Die wachsende Rohstoffknappheit beschäftigt Wirtschaftsunternehmen auf der ganzen Welt. Alleine die Baubranche verbraucht in Europa fast 50 Prozent aller Rohstoffe und verursacht nahezu 60 Prozent des Abfallaufkommens. Dabei sind Immobilien wahre Rohstofflager, die angesichts der steigenden Rohstoffpreise eine enorme Wertsteigerung erfahren können. Eine Lösung bietet das von Michael Braungart entwickelte Cradle-to-Cradle-(Von der Wiege zur Wiege)-Prinzip: Die Idee dahinter ist, verwendete Ressourcen immer wieder in gleicher Güte neu einzusetzen.
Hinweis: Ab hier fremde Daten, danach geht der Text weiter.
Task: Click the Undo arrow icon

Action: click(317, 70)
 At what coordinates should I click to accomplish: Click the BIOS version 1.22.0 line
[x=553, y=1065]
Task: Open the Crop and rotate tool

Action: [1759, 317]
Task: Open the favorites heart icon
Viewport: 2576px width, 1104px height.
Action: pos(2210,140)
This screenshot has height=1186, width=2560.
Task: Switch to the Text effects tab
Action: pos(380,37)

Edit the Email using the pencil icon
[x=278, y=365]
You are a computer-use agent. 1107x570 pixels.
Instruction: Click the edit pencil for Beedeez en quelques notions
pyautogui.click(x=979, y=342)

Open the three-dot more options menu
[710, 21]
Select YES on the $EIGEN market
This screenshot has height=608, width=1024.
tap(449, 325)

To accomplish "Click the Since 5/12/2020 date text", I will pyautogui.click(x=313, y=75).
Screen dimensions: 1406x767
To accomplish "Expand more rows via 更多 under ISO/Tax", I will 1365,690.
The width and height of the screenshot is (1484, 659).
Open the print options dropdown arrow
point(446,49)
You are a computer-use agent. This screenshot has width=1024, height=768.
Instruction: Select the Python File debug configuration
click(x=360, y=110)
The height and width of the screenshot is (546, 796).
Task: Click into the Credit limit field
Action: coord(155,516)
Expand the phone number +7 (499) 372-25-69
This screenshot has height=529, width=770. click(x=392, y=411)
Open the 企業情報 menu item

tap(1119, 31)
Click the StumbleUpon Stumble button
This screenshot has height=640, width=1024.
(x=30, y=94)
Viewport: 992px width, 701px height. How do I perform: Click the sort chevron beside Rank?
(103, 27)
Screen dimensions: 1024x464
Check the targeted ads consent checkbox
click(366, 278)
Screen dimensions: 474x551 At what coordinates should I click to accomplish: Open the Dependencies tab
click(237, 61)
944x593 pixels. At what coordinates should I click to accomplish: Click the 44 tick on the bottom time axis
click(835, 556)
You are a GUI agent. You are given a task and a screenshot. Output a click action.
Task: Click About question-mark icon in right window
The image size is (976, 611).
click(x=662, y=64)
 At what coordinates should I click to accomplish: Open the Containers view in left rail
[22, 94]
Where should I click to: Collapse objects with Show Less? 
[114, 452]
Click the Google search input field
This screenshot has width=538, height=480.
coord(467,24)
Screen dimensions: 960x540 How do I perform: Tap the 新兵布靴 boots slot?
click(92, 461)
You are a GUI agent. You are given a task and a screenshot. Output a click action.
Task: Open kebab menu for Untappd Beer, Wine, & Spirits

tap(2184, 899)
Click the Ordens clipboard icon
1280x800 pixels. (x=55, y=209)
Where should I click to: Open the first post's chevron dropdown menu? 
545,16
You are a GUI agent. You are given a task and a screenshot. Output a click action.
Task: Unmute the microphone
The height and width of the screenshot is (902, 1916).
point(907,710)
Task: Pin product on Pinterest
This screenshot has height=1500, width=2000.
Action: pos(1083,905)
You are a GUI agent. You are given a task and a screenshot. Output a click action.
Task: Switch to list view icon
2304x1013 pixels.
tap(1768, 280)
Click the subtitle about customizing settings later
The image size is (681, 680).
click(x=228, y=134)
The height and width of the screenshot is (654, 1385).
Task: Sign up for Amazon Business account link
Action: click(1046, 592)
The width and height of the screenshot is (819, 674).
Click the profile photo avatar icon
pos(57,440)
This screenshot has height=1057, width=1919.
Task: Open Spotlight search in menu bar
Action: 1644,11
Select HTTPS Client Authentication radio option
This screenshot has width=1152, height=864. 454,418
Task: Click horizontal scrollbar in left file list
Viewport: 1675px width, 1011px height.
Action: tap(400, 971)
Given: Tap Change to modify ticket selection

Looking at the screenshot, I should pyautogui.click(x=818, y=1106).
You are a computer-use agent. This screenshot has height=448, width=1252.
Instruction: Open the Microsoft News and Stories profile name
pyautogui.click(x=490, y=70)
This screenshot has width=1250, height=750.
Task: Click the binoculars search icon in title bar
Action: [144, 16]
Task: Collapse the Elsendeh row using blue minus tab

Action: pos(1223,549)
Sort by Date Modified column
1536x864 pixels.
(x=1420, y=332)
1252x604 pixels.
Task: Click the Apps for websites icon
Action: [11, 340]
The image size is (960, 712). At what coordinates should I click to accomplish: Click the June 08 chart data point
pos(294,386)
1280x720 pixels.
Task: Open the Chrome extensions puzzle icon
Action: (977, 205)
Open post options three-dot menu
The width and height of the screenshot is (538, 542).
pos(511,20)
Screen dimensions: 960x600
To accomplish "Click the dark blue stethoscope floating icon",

Um seine Herangehensweise auf die Bauwirtschaft zu übertragen, hat Drees & Sommer am 03. April 2014 in Stuttgart das erste Cradle-to-Cradle-(C2C)-Forum – exklusiv für Entscheider der Bau- und Immobilienwirtschaft veranstaltet. Über 100 Experten waren zu Gast, darunter Bauherren, Investoren, Projektentwickler, Finanzierer sowie Entscheider aus der Industrie, Hersteller von Bauprodukten, Planer und Berater. „Das Forum hat deutlich gezeigt, dass ein intelligenter Umgang mit Rohstoffen nicht nur ökologisch unabdingbar ist, sondern auch enormes Renditepotenzial mit sich bringt. Die Nachfrage nach gesunden Gebäuden mit hoher Qualität wird in den nächsten Jahren enorm zunehmen“, fasst Peter Tzeschlock, Vorstandsvorsitzender von Drees & Sommer, die Ergebnisse zusammen.

Als erstes Unternehmen der Immobilienbranche bringt Drees & Sommer Bauherren, Investoren, Architekten und Produkthersteller zusammen, um gemeinsam das Thema C2C in der gesamten Branche voranzutreiben. So brachten die Referenten die verschiedensten Facetten aus ihren Erfahrungsbereichen in die Veranstaltung mit ein. „Wir haben uns in den zurückliegenden Jahren viel mit der Energieeffizienz beschäftigt und dabei den Rohstoffeinsatz vollkommen außer Acht gelassen – und diese sind nun einmal endlich“, so Peter Mösle, Partner und Geschäftsführer bei Drees & Sommer, zur Intention des Unternehmens.